"When understood, the Buddha’s universe..is anything but alien and inhibiting. It is a world full of hope, where everything we need to do can be done and everything that matters is within human reach. It is a world where kindness, unselfishness, non-violence, and compassion achieve what self-interest and arrogance cannot. It is a world where any human can be happy in goodness and the fullness of giving." ❦ Eknath Easwara

September 26, 2011

The Major Purpose of Compassion is Not to Reduce Hurt but Lead to Truth

"Let's talk a little more about what compassion means.  Usually, compassion is seen as the desire to alleviate someone else's pain; compassion is experienced as the desire to help.  We feel compassionate when we see somebody hurt.  Rarely do we feel compassionate when someone is not hurting. So we connect compassion with pain and hurt.  However, this is only the elementary level of compassion—emotional compassion...but [telling the truth] is the real function of compassion.  The point of compassion is not to eliminate suffering but to lead the person to the truth so that she will be able to live the life of truth.

This is an important fact that we tend not to see because our ideas about compassion are not accurate. Look for yourself.   What kind of compassion have you believed in and acted from? For most of us, it's obvious where our prejudice lies.  Our compassion has not been on the side of truth; it has been on the side of feeling good. That is not the compassion of Essence; it is the compassion of emotions. It is understandable that it hurts to see someone hurting.   You may also feel compassionate towards yourself when you are hurting; this compassion helps.  So what  is the relationship between hurt,  truth, and compassion?

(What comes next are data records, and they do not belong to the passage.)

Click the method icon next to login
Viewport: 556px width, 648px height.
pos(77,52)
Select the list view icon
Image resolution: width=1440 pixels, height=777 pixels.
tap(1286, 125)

Compassion is a kind of healing agent that helps us tolerate the hurt of seeing the truth.  The function of compassion in the Work is not to reduce hurt; its function is to lead to truth. Much of the time truth is painful or scary. Compassion makes it possible to tolerate that hurt and fear. It helps us persist in our search for truth.  Truth ultimately will dissolve the hurt, but this is a by-product and not the major purpose of compassion.

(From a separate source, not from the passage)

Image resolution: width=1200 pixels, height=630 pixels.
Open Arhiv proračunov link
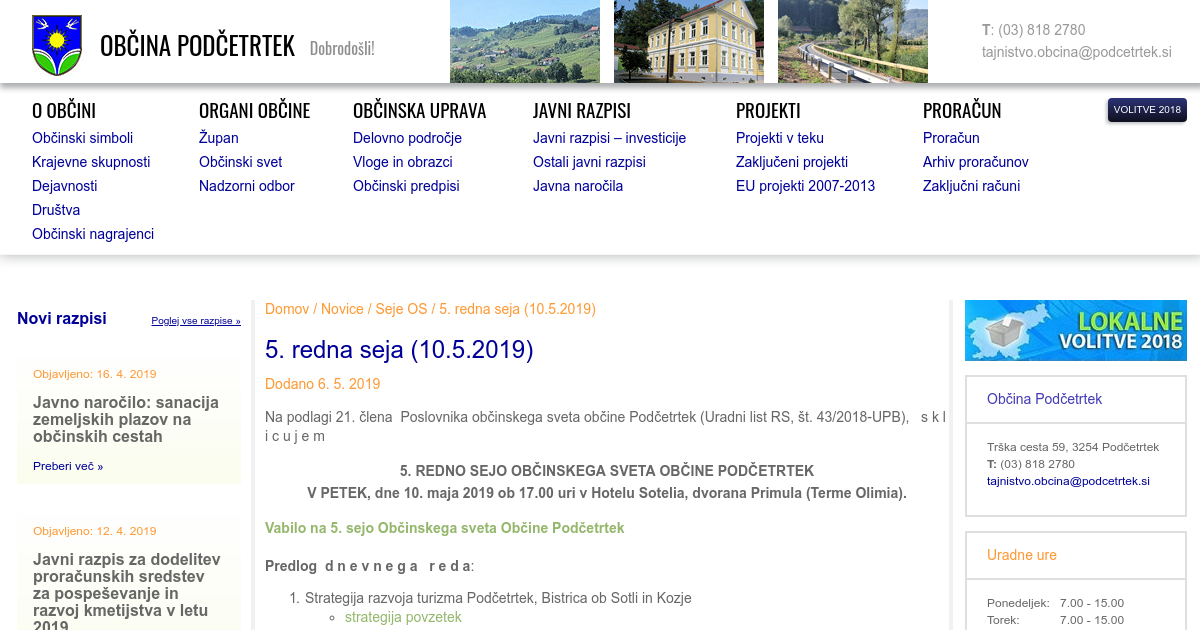tap(975, 162)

In fact, it is only when compassion is present that people allow themselves to see the truth.  Where there is no compassion, there is not trust.  If someone is compassionate toward you, you trust him enough to allow yourself to be vulnerable, to see the truth rather than reject it.  The compassion doesn't alleviate the pain; it makes the pain meaningful, make it part of the truth, makes it tolerable.

This way of viewing compassion makes a tremendous difference in our lives. Seeing compassion as a guide to the truth rather than as something to alleviate hurt can change the way we behave toward ourselves, our friends, everyone.  It may seem like a subtle difference, but one perspective will take you away from truth, and the other will take you toward it. One will keep you unconscious, and the other will help you learn the truth."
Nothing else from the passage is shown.